[Texto]
+===+

Por MARIA CLARA LUCCHETTI
BINGEMER

Não é a primeira vez que a Igreja – e
muito concretamente a Igreja Católica – passa por uma grave crise.
Diria até que aquela que agora atravessamos não é das piores.
Senão lembremo-nos da primeira contenda entre Pedro e Paulo, da
qual o Novo Testamento dá notícia e que poderia ter dividido a Igreja
para sempre. E além dela, a crise ariana em torno da divindade de
Jesus. E mais perto de nós a que resultou na Reforma Protestante
com simonia e outros desmandos. Crises, portanto, não são novidade
para essa Igreja que a todas sobreviveu.
Desde uma perspectiva de fé, a
análise que se possa fazer do atual momento que vive a Igreja é
necessariamente diferente de outras análises, mais sociológicas,
políticas etc. O olhar da fé não quer ignorar ou excluir esses
outros olhares. No entanto, sob pena de desvirtuar-se totalmente e
não fazer ressoar de forma adequada a palavra diferenciada que deseja
pronunciar, não pode deixar de lado o que lhe é próprio e específico.

+===+

[Dados exibidos]
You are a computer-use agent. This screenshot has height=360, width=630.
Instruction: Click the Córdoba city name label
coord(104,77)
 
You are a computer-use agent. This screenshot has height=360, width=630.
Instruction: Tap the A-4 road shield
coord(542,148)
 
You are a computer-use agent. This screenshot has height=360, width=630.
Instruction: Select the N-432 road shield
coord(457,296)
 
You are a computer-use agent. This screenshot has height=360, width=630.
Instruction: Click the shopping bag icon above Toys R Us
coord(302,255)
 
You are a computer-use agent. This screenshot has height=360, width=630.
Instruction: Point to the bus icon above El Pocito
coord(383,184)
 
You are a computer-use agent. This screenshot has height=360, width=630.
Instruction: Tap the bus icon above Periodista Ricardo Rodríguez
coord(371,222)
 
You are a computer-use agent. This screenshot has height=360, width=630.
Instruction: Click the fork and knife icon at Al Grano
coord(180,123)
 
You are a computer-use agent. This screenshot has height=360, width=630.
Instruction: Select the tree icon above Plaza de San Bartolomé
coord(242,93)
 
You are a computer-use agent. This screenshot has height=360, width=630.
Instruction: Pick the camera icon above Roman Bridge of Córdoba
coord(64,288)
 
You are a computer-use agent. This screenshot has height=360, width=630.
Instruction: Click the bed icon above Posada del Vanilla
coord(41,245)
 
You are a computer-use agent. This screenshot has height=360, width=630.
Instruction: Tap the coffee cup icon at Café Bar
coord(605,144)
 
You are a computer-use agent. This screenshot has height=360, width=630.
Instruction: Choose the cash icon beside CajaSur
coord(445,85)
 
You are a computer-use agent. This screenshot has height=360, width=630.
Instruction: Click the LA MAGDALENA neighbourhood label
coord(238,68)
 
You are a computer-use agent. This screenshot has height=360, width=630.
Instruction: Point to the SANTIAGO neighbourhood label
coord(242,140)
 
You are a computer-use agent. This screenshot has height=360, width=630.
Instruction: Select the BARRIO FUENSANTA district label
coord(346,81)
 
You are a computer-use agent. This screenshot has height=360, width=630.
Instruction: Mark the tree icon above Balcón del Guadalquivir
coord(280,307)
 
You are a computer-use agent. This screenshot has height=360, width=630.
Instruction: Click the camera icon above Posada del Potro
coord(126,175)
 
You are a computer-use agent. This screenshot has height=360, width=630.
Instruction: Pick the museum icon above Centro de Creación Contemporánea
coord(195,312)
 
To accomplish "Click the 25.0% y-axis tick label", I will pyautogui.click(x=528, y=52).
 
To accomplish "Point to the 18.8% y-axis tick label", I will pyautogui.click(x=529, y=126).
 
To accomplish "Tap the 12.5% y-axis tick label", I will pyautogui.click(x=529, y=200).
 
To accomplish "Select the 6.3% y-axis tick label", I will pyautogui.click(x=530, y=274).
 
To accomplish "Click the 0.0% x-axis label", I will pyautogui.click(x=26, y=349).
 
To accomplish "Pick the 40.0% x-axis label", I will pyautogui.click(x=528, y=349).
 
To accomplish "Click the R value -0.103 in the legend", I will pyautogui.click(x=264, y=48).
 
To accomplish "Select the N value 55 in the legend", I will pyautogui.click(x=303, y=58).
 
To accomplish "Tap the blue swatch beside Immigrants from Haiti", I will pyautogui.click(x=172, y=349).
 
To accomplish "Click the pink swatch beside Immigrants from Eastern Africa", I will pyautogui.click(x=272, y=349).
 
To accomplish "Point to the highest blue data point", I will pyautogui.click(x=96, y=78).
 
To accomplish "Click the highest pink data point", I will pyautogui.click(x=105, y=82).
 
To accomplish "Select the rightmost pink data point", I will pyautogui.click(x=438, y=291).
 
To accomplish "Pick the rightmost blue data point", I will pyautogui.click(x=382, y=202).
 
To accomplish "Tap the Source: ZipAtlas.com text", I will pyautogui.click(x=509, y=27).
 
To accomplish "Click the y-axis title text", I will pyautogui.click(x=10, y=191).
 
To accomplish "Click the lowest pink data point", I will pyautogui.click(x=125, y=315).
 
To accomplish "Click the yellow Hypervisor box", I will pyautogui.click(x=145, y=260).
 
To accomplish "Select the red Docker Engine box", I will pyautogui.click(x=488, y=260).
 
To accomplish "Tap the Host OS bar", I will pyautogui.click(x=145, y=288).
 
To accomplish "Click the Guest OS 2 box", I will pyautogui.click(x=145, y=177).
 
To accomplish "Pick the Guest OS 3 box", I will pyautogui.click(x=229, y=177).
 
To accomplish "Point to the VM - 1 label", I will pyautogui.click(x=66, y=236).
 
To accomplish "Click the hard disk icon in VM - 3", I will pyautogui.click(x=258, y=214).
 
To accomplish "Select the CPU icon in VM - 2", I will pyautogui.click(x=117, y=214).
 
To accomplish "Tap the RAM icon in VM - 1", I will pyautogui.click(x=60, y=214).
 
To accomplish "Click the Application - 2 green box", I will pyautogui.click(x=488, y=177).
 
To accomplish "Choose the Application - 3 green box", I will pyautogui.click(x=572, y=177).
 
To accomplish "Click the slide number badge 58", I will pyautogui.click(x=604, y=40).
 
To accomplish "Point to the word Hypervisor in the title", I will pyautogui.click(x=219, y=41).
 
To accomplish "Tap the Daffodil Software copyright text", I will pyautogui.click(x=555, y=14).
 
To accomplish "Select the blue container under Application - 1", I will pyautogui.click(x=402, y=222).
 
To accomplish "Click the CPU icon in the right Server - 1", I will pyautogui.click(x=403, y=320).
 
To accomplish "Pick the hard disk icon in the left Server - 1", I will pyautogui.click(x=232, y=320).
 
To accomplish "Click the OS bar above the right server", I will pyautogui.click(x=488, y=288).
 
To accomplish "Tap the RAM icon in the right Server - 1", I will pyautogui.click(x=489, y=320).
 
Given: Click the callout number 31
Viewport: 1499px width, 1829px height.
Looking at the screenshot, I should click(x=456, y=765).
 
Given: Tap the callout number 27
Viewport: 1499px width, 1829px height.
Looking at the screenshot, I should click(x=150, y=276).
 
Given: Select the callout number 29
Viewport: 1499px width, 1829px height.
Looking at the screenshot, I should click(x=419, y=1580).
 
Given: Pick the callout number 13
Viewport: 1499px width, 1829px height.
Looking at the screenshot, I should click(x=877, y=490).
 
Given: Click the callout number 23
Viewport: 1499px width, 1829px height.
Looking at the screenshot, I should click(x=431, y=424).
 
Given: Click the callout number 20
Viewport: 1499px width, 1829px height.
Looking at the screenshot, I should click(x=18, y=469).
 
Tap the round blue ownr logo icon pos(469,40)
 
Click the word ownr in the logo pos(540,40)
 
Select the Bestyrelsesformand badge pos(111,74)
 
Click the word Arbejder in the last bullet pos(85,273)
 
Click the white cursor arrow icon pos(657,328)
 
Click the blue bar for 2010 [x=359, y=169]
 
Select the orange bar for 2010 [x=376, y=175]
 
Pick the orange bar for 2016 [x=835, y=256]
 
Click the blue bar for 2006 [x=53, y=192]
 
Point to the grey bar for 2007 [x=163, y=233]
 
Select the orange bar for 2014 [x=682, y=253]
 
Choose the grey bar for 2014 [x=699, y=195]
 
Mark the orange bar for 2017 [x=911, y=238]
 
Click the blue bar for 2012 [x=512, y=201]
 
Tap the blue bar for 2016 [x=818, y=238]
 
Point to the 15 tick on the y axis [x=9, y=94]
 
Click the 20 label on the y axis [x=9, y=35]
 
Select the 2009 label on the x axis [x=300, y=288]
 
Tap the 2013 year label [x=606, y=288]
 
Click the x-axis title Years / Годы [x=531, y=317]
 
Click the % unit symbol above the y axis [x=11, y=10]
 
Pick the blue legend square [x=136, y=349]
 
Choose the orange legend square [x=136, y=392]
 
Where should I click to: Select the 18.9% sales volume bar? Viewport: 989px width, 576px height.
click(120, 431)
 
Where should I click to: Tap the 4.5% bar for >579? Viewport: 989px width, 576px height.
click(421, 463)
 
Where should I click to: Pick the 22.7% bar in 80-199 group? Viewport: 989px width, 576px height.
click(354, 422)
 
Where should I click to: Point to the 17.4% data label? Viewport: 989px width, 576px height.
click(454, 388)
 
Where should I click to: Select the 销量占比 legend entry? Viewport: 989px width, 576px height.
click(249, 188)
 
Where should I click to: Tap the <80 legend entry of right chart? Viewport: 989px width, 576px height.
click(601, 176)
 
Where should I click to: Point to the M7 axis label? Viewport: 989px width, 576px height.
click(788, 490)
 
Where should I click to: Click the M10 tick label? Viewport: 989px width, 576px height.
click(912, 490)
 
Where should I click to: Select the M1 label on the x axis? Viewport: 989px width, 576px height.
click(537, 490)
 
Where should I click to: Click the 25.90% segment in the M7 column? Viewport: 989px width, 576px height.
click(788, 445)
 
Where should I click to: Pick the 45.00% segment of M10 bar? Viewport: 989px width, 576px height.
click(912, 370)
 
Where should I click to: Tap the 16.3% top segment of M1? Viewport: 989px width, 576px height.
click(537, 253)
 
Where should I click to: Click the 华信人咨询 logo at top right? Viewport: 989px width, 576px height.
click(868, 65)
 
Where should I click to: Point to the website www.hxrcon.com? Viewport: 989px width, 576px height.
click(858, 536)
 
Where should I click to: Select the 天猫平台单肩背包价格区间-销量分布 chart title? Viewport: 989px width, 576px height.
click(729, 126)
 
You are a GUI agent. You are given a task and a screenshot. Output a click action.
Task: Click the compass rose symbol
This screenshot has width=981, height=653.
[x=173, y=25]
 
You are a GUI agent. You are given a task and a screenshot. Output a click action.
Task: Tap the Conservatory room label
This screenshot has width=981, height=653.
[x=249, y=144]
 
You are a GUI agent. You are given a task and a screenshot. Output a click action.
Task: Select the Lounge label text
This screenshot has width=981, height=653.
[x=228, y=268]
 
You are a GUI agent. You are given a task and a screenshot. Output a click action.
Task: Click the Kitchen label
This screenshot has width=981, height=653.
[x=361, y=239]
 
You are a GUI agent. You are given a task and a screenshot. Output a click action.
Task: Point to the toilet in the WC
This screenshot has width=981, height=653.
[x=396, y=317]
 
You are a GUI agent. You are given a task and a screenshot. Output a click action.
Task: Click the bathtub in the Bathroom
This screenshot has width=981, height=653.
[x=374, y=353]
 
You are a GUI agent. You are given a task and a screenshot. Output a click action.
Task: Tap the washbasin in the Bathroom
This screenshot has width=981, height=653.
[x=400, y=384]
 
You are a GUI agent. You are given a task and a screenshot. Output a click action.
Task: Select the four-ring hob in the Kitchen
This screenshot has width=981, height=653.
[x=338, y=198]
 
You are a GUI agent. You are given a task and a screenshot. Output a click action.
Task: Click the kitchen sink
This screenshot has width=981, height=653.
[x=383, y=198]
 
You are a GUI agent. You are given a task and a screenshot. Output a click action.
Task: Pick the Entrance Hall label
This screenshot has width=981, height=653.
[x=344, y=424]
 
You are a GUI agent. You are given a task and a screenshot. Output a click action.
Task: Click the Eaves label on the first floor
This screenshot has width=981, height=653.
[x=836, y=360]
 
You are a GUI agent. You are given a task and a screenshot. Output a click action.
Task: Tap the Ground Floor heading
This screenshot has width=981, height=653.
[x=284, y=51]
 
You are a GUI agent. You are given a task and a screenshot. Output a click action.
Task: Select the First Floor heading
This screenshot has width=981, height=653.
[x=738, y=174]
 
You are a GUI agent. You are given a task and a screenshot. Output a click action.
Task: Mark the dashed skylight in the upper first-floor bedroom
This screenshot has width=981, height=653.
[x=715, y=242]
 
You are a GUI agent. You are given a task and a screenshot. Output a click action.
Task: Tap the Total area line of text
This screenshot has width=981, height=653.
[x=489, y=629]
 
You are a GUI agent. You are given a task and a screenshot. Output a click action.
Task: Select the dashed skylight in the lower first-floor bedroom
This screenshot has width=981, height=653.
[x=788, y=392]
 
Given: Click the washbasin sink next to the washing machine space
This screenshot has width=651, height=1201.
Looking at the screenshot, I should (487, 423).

+===+

Retome o texto sobre as crises da Igreja e siga escrevendo logo após a última frase dele. As linhas são um material à parte, sem ligação com o texto.

[Resposta escrita]
Em uma perspectiva de fé, a Igreja é antes
de tudo um mistério. A ecclesia neotestamentária não consiste
apenas em um grupo que se reúne com regras próprias e interesses comuns.
É muito mais que isto. Ou talvez radicalmente diferente
disto. Trata-se da assembleia dos que crêem em Jesus Cristo e no
Deus por ele revelado. A fé neste evento histórico-teologal mudou
suas vidas e eles e elas desejam agora entrar em um novo modo de vida: o
modo de vida crístico que é essencialmente comunitário. A comunidade dos
que assim querem viver é então a Igreja.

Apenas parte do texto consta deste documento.